“You can’t be anyone’s mother if you’re dead. Are you hearing me right now?”
Winnie stilled to watch the woman attach a blood pressure cuff to her arm. “Good, you’re listening. You have a concussion, and we’re taking you to the hospital so none of that slapping. You got me in the face and that made me angry because I’m trying to help you.”
“My son…”
“Yes, Samuel, I know, you’ve been screaming his name for the last ten minutes. The police are looking for him. Maybe he left. All we can do right now is take care of his mother. Lie back.”
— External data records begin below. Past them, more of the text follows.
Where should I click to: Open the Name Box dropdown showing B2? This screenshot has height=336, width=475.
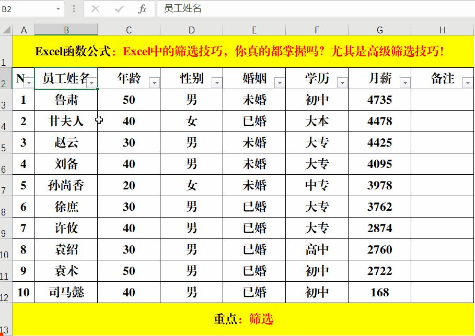57,8
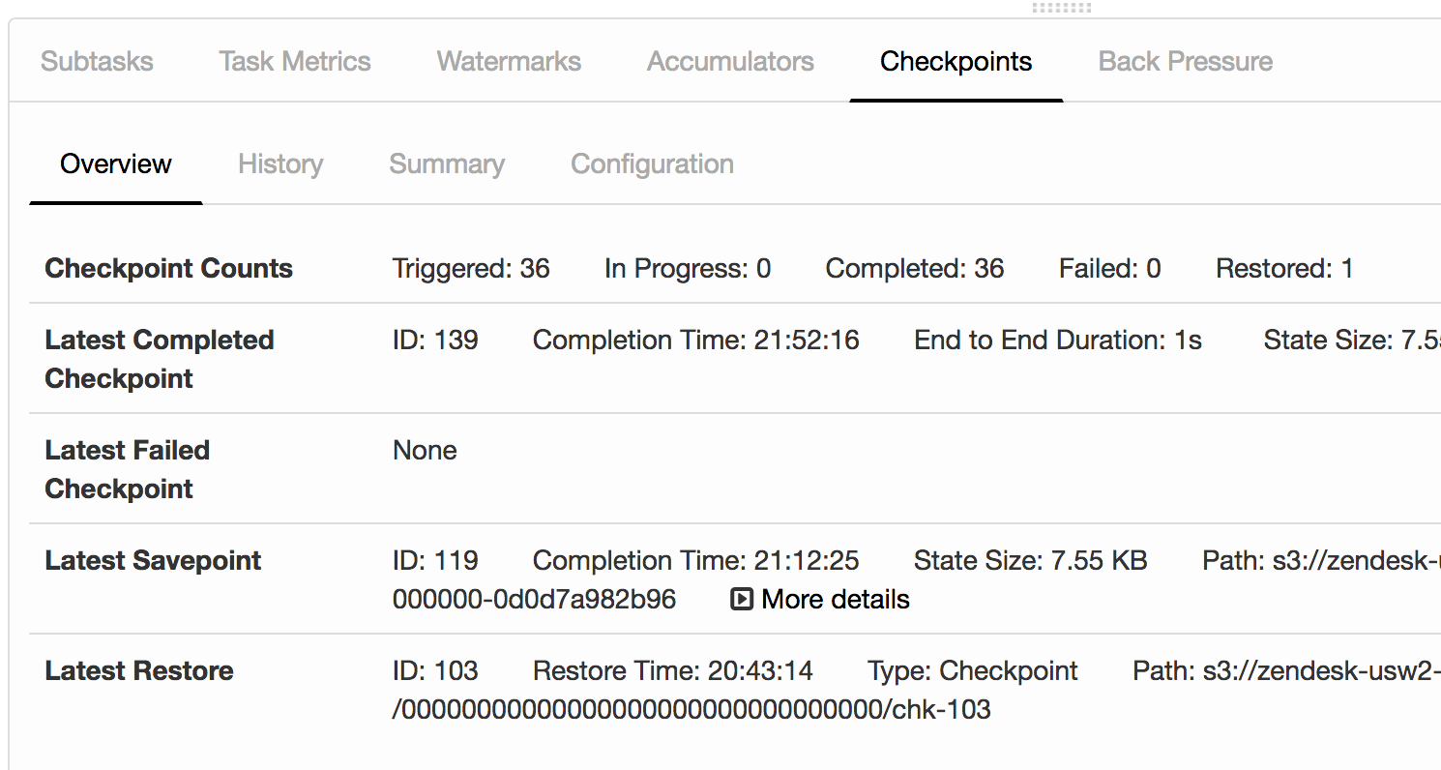Click the Latest Savepoint s3 path
The height and width of the screenshot is (770, 1441).
coord(1321,561)
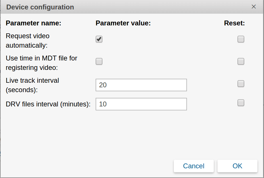Click the DRV files interval (minutes) label
264x178 pixels.
pos(48,104)
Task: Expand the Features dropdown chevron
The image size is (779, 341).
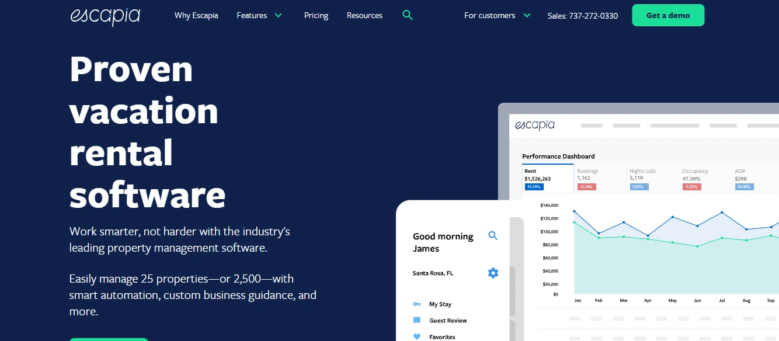Action: pos(278,15)
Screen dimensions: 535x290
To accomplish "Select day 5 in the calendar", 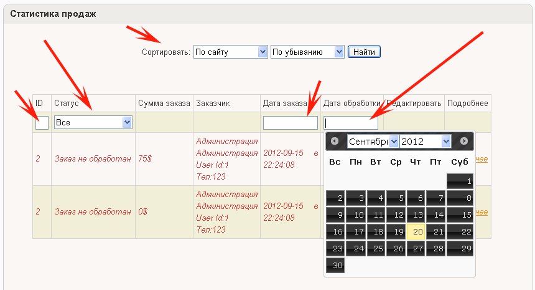I will pyautogui.click(x=396, y=198).
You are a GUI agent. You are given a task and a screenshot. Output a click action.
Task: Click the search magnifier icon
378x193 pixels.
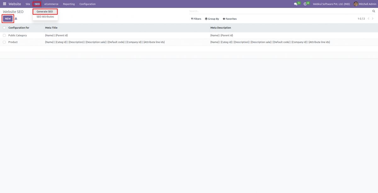coord(374,11)
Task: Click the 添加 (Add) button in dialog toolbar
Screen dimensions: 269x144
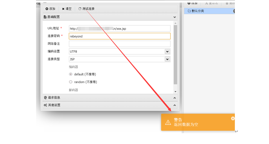Action: click(50, 9)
Winnie did as she was told, thinking of the open door. Yes, maybe he’d gotten out, had run before Dakota could catch him. And that was the last thing she remembered.
When she woke up again she was in the hospital, attached to what seemed like a thousand wires. Right away, she knew. There was no moment of not remembering this time, though she would have preferred that. Her eyes looked for someone to tell her about her son, but the room was empty.
“He—ey,” she said. “Hey… I’m here.”
A nurse came in a moment later, and she smiled at Winnie before hitting a button on the wall. “Paging Dr. Willis, the patient is awake.”
The patient, Winnie thought. That was her; and the nurse didn’t even have to say her name or room number. The fear of what that meant made Winnie close her eyes.
The nurse carried over a plastic cup and inserted the straw between Winnie’s lips.
“Just a little, I know your throat must be a mess.”
Winnie drank a few sips and then opened her mouth to start her barrage of questions, but the nurse cut her off.
“Dr. Willis will be here in a moment. Save your throat and ask them when he gets here.” She didn’t say it unkindly, and Winnie thought she was probably right; even the attempt at speaking had left a burning in her throat. Dr. Willis came in a few minutes later; he was youngish, with ginger hair and an aww-shucks air about him.
“Mrs. Crouch,” he said, coming to stand by the bed. “We’re very happy to see you awake. You had a pretty serious concussion.”
Winnie gathered his words and sorted them in her mind, her eyes closed. Everything was taking too long to understand.
“How long…?”
“Eleven days.” He tilted his head to the side when he said it, and for some reason that made Winnie cry.
“Where is my son? Where is my son?” She started coughing after that, and it took several minutes for her body to calm down enough to hear Dr. Willis speak.
“He’s fine. He’s with your sister.”
The relief rode through her body with such force that she tried to sit up. The wires yanked, the machine beeped and the nurse was at her side, pushing her back down gently as the doctor watched.
“Police found him in Greenlake Park a few hours after you were taken to the hospital. He had no idea what was happening at home, and his intention had been to run away.” He paused, and the weight of that hit Winnie in the gut. He knew now, dear God, he knew his father had been murdered by his uncle. Dr. Willis, seeing the look on Winnie’s face, gave her a moment to process. “There is a detective here that would like to talk to you. You don’t need to if you don’t feel up to it, but they’ve been haunting the halls and annoying my nurses. Do you want to talk to them, Mrs. Crouch?” Winnie didn’t hesitate before nodding. She very much wanted to talk to them and get more details about Samuel.
The police detective introduced himself as Detective Rey Abbot. He pulled a chair up to Winnie’s bed and looked at her with genuinely sympathetic eyes when he asked her how she was.
“I’m worried about my son. I’m confused about what happened.” He nodded like he understood all of this and offered Winnie the box of tissues when she started to cry.
“Your sister-in-law, Amanda Straub, said that your brother Dakota and your husband had issues for some time.” He paused, and Winnie shook her head in confusion.
“Issues? My husband wasn’t overly fond of my brother. Dakota is—erratic, but Nigel also let him move into our house when his wife kicked him out.”
“Mrs. Crouch, we have reason to believe that it was a little more serious than that. That their relationship may have declined over recent months.”
“I don’t understand why you’re saying any of this. Nigel is dead and Dakota killed him. I saw it with my own eyes.”
“Your brother and Nigel argued a short distance away from the house, just across the street at the park. An eyewitness says they saw a man run across the street in the direction of your house, and then another followed behind shortly after. Your brother stabbed Nigel here…” he pointed to a spot on his own chest and Winnie remembered the flow of blood she’d tried to stop by pressing down…the blood had slipped through her fingers regardless. She was lost in that moment, the memory of the blood on her hands, as the detective discussed her husband’s murder in his quiet, matter-of-fact tone.
“—he then tied up both you and a woman named Terry Russel. Mrs. Russel was found tied up, dead from a gunshot wound to her head…in the apartment in your home. When police arrived at the scene, you were running out of the house. Records from the alarm company confirmed that someone disarmed the alarm from inside the house shortly before we arrived.”
He watched her face carefully. Winnie was unable to hide what she was feeling.